I think that idea of an interdisciplinary methodological conversation is a crucial one to carry us forward in the current and future research climate. We need to be genuinely interested and curious to learn about other ways of doing and seeing the methodological enterprise, so that we retain and evolve the ability to keep surprising ourselves and others with new insights. We need to keep having methodological conversations about our craft, so that we do not become overly focussed on creating ever more sophisticated silos of specialist technique, yet lose sight of the importance of resonant and authentic knowledge. To draw from my personal experience in organising conferences on the theme of Vital Signs at the University of Manchester, there is nothing better than interdisciplinary methodological conversations, often with unexpected others rather than our usual associates, to stimulate and engage research imaginations. At those conferences, an interdisciplinary group of participants, most of whom had not been brought together before, engaged in the most fascinating and stimulating of methodological conversations. These took place around themes such as Real Lives in the Street, or Senses, Evocation and Histories, or Nature and the Social or Competing Epistemologies, or Capturing the In/tangible, or Life, Death and the Virtual. The themes were distilled from the interests and agendas that the participants brought into the conversation. Indeed many of the contributors to this book contributed to those conversations, as presenters, keynote speakers or participants.
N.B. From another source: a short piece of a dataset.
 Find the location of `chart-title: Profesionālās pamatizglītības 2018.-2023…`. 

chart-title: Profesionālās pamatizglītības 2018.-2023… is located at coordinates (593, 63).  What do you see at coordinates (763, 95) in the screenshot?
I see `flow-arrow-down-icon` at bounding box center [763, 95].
Those of us who have been around qualitative methodology for a long time know that qualitative approaches have always led the way in getting us to focus in practical ways on crucial philosophical questions about how we know, and what we can know. But the new methodological enthusiasm makes it clear that qualitatively orientated researchers are not complacent about their craft. Instead we keep having new and creative ideas about the craft of knowledge. Enthusiasm is infectious, and the whole field feels very vibrant and alive. It is thus very exciting to see this book emerge now. It captures all the enthusiasm and creativity of the qualitative research imagination and makes us pause and wonder about the nature of knowledge at a crucial time when we are facing pressures for a rather different kind of academic enterprise.